The Surly Admin

Father, husband, IT Pro, cancer survivor

Report When New Users are Added to Active Directory

Found a user on Spiceworks who was struggling getting vbScript to send an email using SMTP authentication.  While very possible to do in vbScript (Paul Sadowski great blog I’ve used for years) this is definitely one of those things where the code just looks ugly and it can be a little confusing.  Powershell’s Send-MailMessage cmdlet takes all of that away.  Combine that with the RSAT tools for Active Directory and you can do some pretty cool things very easily.  So read on to see how I solved this problem.

Secure Credentials

One of the big things that vbScript lacks is secure strings.  Now, I’m sure there are plenty add-on’s and functions that people have built over the years to solve this problem but the reality is, if you’re not an advanced scripter you’re not going to use them.  Powershell gives us the ability to save passwords in a secure manner, and I wrote the GetCredentials function to take advantage of that fact.  This was a fun little project because I got to use it!

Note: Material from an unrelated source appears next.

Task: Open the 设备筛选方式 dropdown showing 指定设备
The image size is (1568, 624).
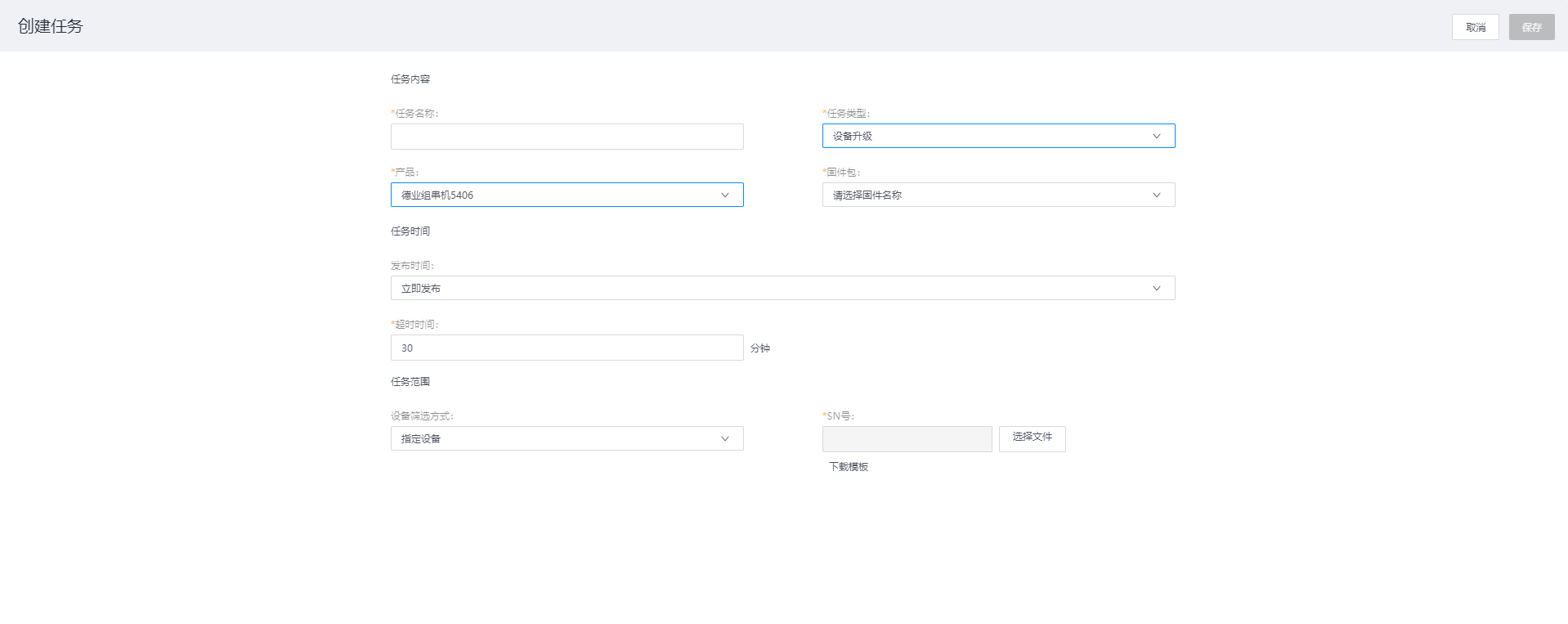Action: pos(556,438)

So the user in this case was having trouble sending email’s using CDO in his vbScript and there’s no doubt it’s a little odd how you do it in vbScript.  Of course, in Powershell it’s as easy as using the Send-MailMessage cmdlet (so 10-15 lines of code down to one).  But he really is working on a script that will discover new users and email the information to him, so that’s what I decided to do in Powershell.

Param (
[string]$To = "",
[string]$From = "",
[string]$SMTPServer = "yoursmtpserver",
[string]$AuthUser = "administrator"

As usual, I setup the variables I want to use as parameters to give me more flexibility.  Next comes GetCredentials function.

$Yesterday = (Get-Date).AddDays(-1)
$Users = Get-ADUser -Filter { whenCreated -ge $Yesterday }

Then we need to define how far back we want to check Active Directory for new users.  The idea is for this script to be run daily, so in this case we’ll do 1 day.  If you wanted to run this once a week you could change that number to 7.  Then we use Get-ADUser and the -Filter parameter to narrow our search and load it into a variable.

$SMTPProperties = @{
From = $From
To = $To
Subject = "New Users created $Yesterday"
SMTPServer = $SMTPServer

Load up a hash table with all of static properties we’ll need for Send-MailMessage–another splat!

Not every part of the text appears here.